The Mont Saint-Michel parking lot is massive. We arrived around noon and there were still plenty of spots. From there, a free shuttle takes you to the abbey.


With an eight-year-old, we didn’t rush to buy tickets. We walked around the outside, watched the tides come and go (the difference in water level in March is impressive), climbed the main street lined with souvenir shops and ancient half-timbered houses.
When we reached the paid section of the abbey, our daughter was already tired. We made a call that felt questionable at first: skip the tickets. We just turned around and walked back down the same street — this time slowly, ducking into shops and photographing the details. From the ramparts, we spotted the bay and the small island of Tombelaine — an uninhabited rocky islet about three kilometers to the north. And that’s probably one of the biggest lessons of traveling with kids: you don’t need to “see everything.” If the child is tired, you’ve already gotten the most out of that place.
We wanted to try the local galettes — not regular crêpes, but authentic Breton buckwheat galettes with egg, sausage, and cheese. But at the places that had seats, they’d run out of galettes. And where galettes were available, there were no seats — with a wait of over an hour. When you’re traveling with a kid, there’s only one move: go where there’s a table right now.

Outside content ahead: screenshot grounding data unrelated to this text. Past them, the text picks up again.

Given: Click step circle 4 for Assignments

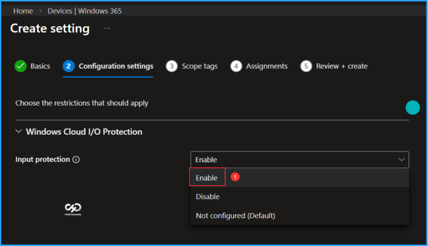Looking at the screenshot, I should click(x=236, y=66).
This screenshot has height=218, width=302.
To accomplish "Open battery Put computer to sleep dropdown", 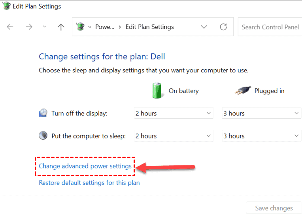I will (174, 136).
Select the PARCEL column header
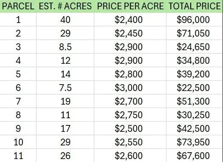223x162 pixels. pos(18,6)
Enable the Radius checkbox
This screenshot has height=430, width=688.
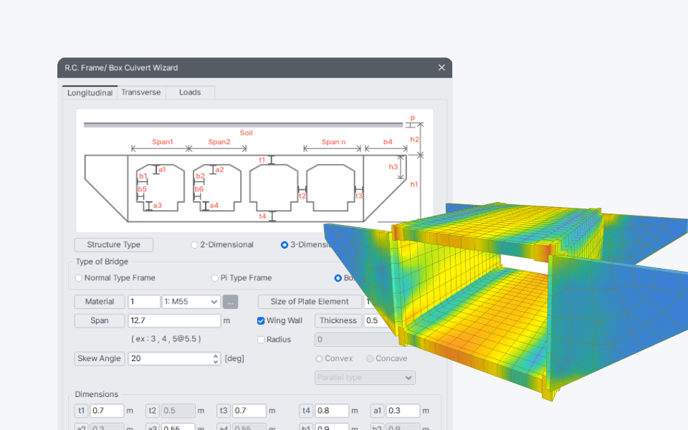pyautogui.click(x=261, y=340)
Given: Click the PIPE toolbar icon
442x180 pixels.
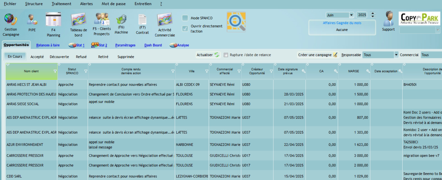Looking at the screenshot, I should point(32,20).
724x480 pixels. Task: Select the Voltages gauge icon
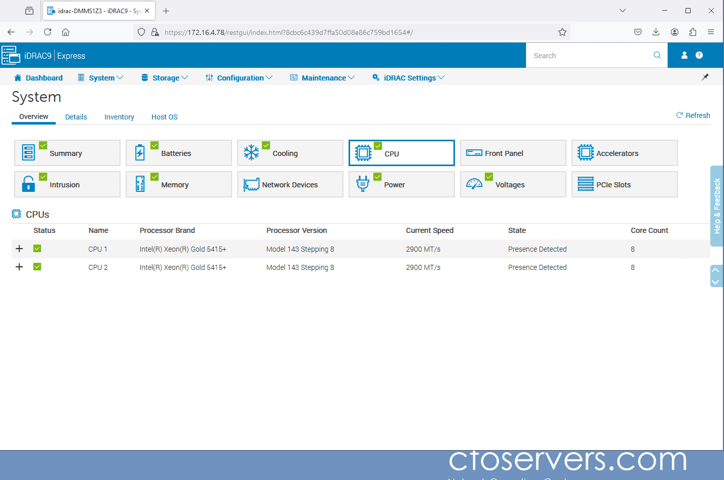tap(474, 184)

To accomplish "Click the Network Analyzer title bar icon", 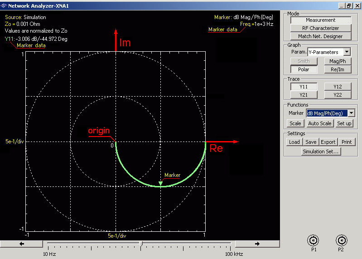I will (x=4, y=6).
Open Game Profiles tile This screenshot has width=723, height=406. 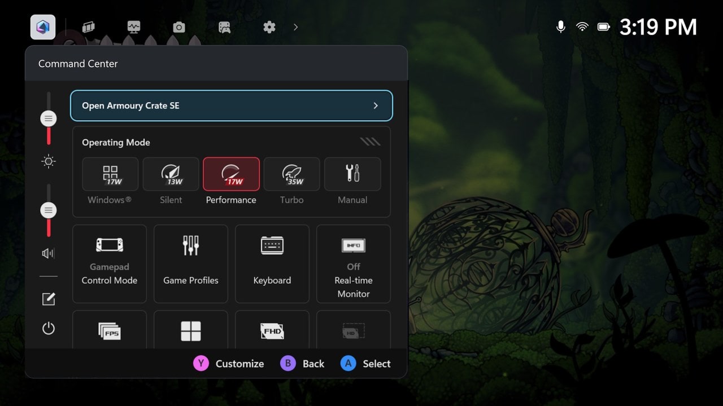coord(191,264)
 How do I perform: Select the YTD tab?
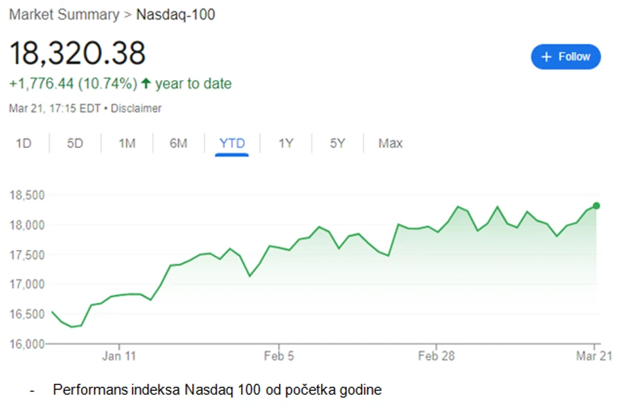point(232,143)
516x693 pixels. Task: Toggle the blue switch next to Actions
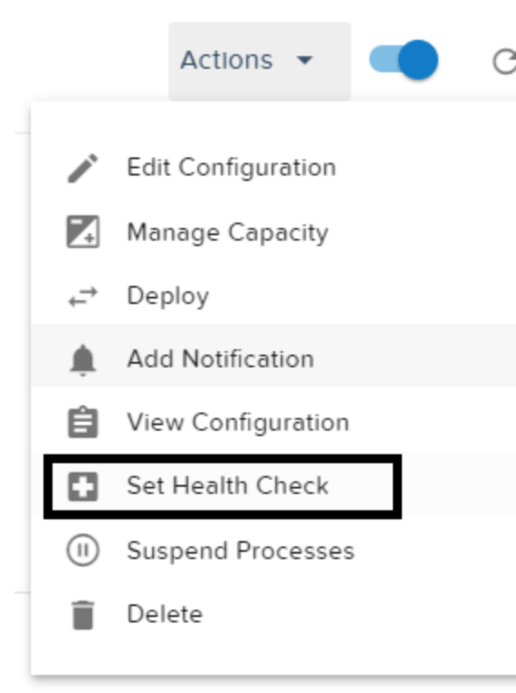404,60
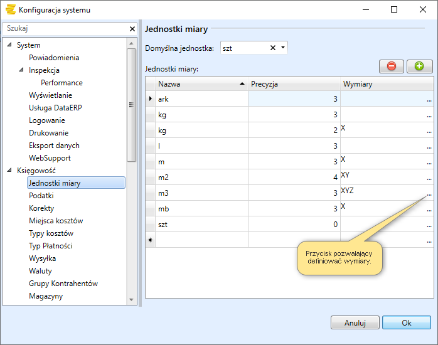Open the default unit dropdown
438x345 pixels.
283,48
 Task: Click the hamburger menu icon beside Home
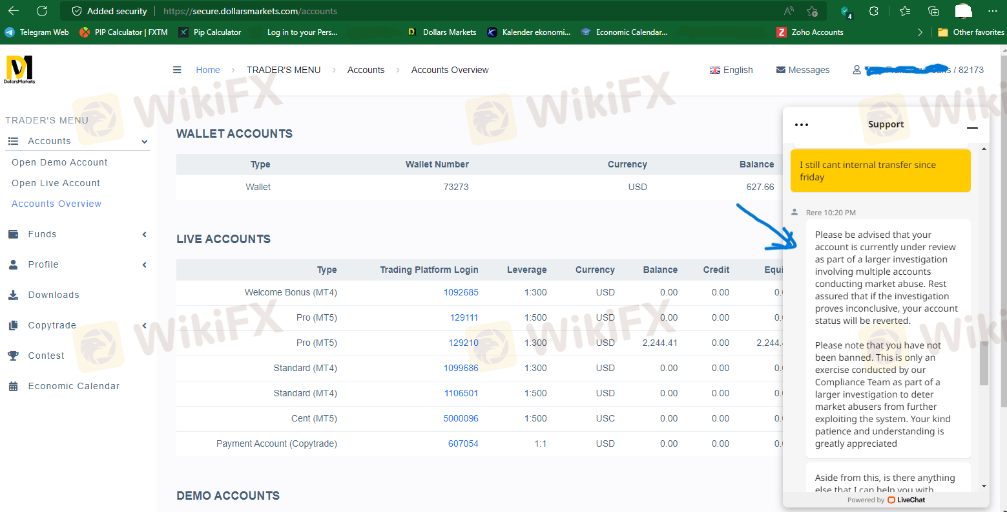(x=177, y=70)
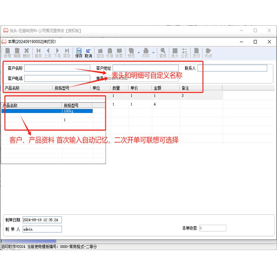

So we ate at Brioche Dorée near the parking lot — standard fast food, nothing special, nothing to complain about either.
Here’s the real hack: the UTILE supermarket in Beauvoir, literally five minutes by car from the Mont Saint-Michel parking lot. The same sandwiches sold at the abbey cost two to three times less here. There are ready-made meals and a microwave. And — pay attention — souvenir Norman caramels and cookies are also a fraction of the price. If you’re driving, this is a mandatory stop.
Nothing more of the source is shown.